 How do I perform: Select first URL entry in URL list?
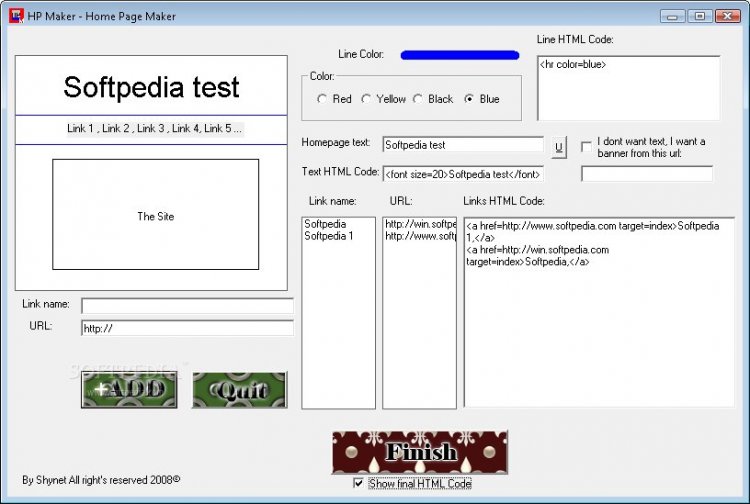coord(420,224)
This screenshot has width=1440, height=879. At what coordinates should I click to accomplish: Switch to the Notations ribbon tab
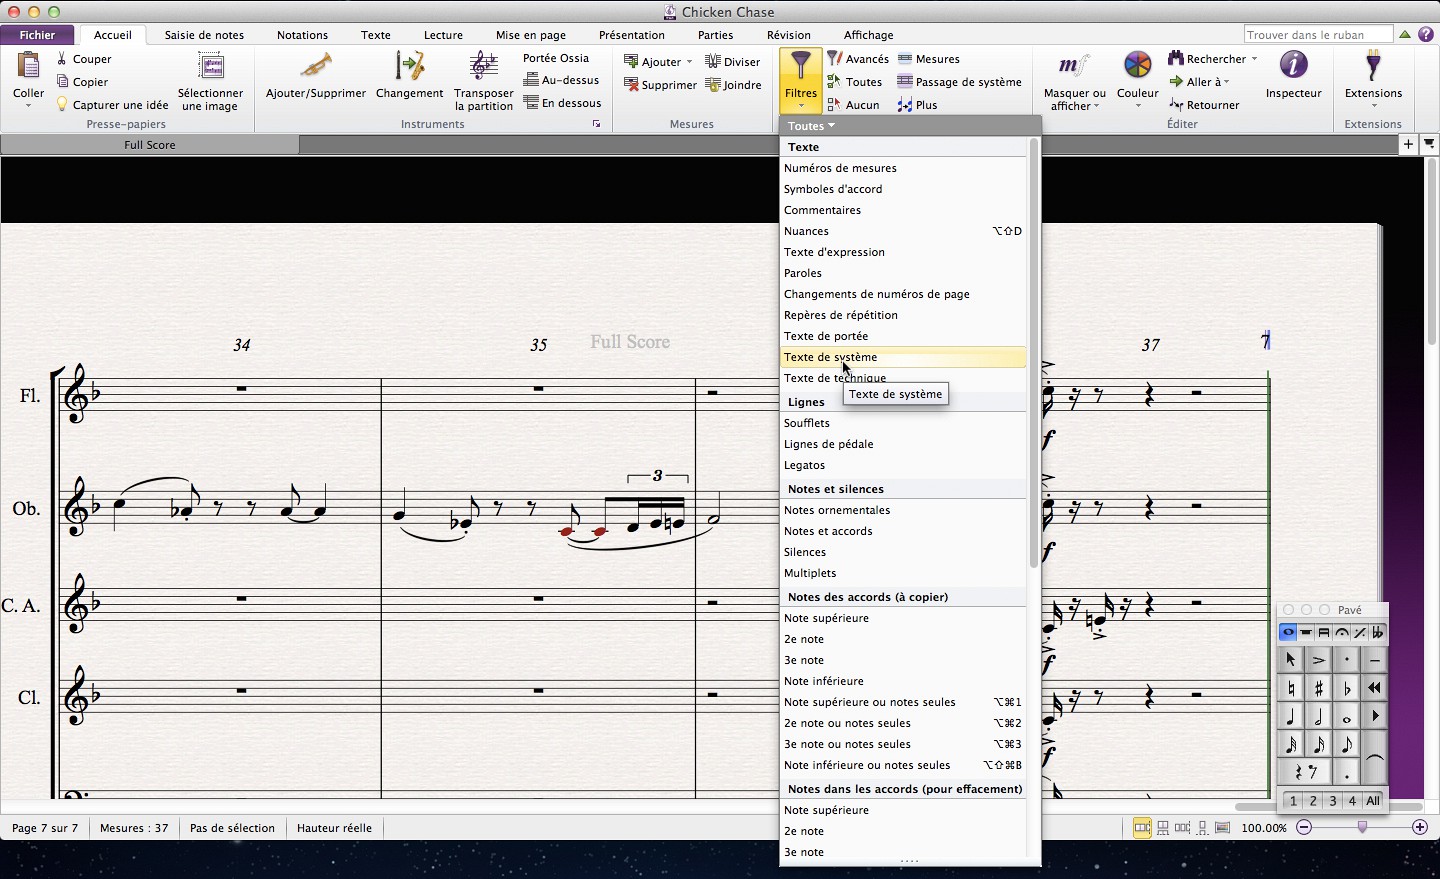(x=302, y=35)
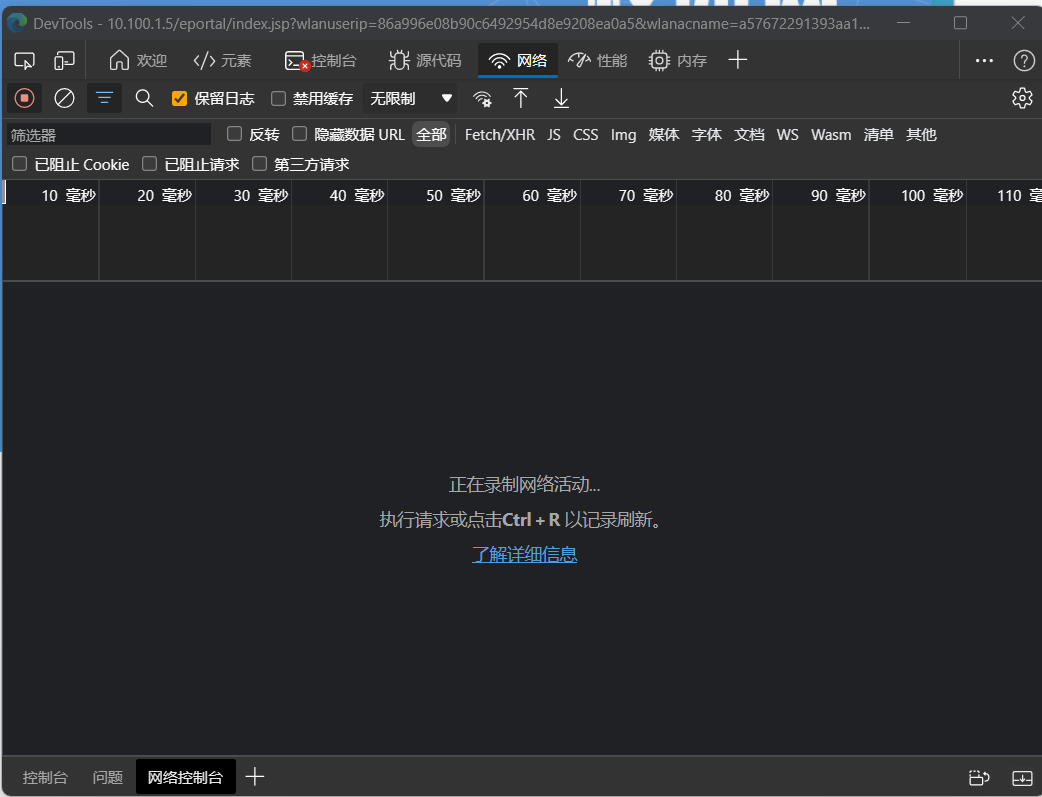
Task: Clear the network log
Action: point(64,98)
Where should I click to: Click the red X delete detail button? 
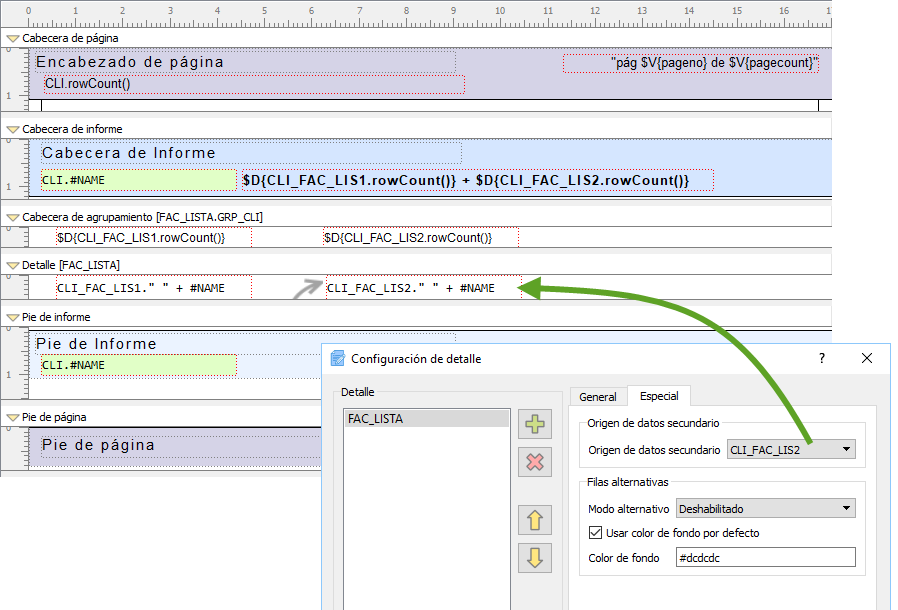535,461

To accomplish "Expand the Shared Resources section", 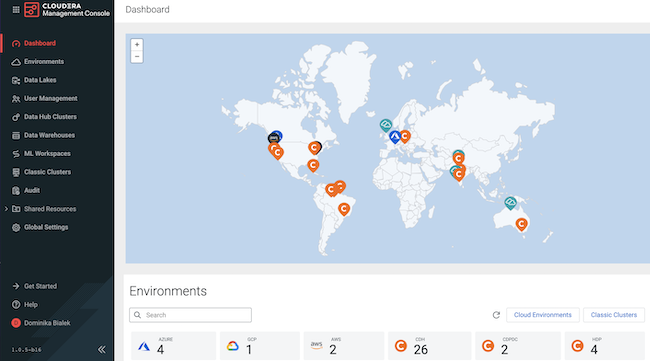I will pos(6,208).
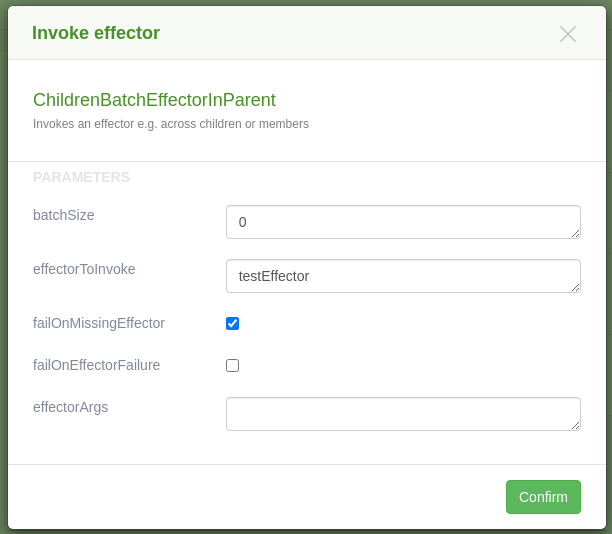Click the effectorToInvoke parameter label
The height and width of the screenshot is (534, 612).
pos(84,269)
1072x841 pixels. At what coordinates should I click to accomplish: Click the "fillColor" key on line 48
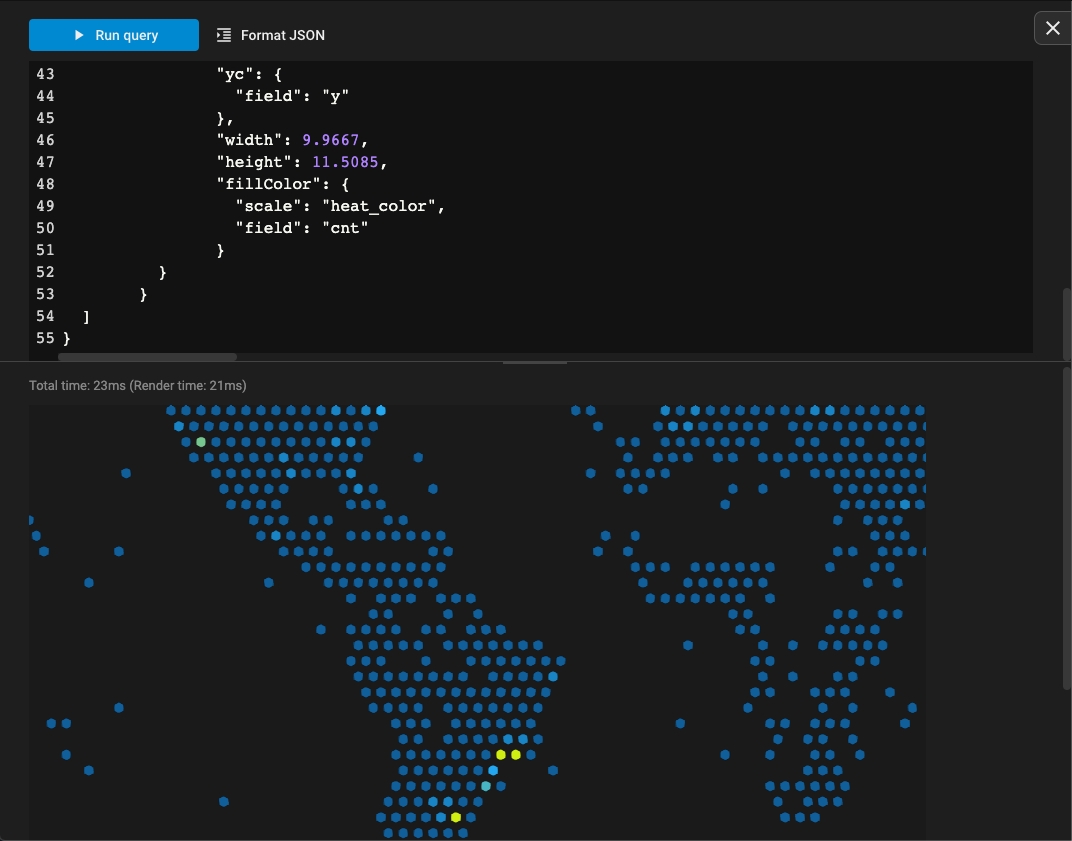269,184
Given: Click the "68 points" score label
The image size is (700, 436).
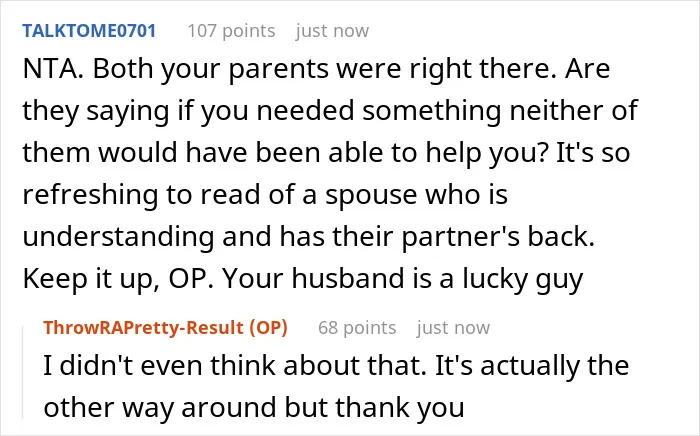Looking at the screenshot, I should [x=357, y=328].
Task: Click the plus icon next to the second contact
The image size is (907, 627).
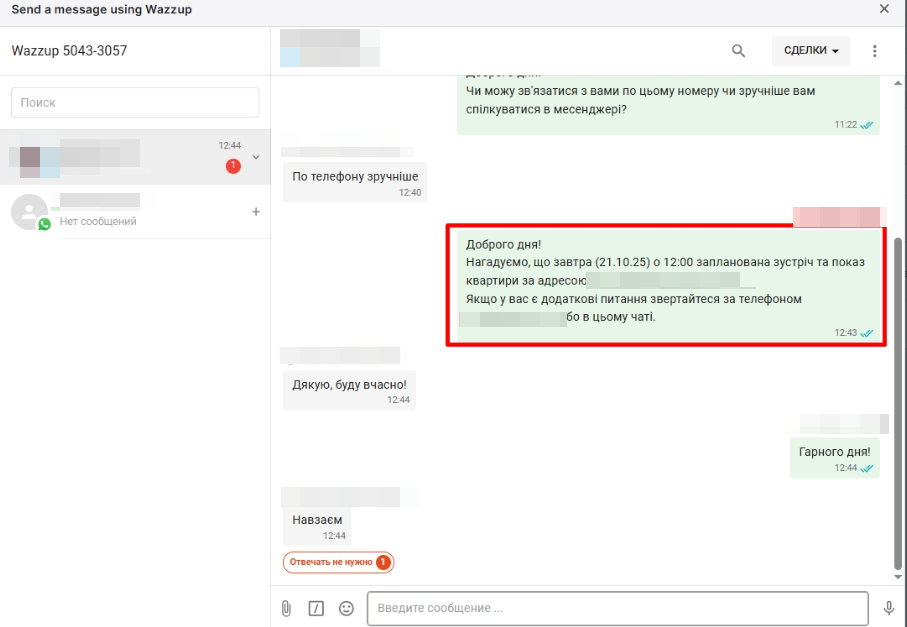Action: [x=256, y=212]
-=-=-
_EXERCISE BRIEF_:
Rewrite the listing from the line containing "1072x841 pixels. At" through the end of the listing, changing "plus icon" to "add icon" and keeping everything else the same. Leave the pictures out.

_WRITTEN RESPONSE_:
1072x841 pixels. At what coordinates should I click to accomplish: Click the "fillColor" key on line 48
269,184
Given: Click the "68 points" score label
The image size is (700, 436).
Looking at the screenshot, I should [x=357, y=328].
Task: Click the add icon next to the second contact
The image size is (907, 627).
Action: [x=256, y=212]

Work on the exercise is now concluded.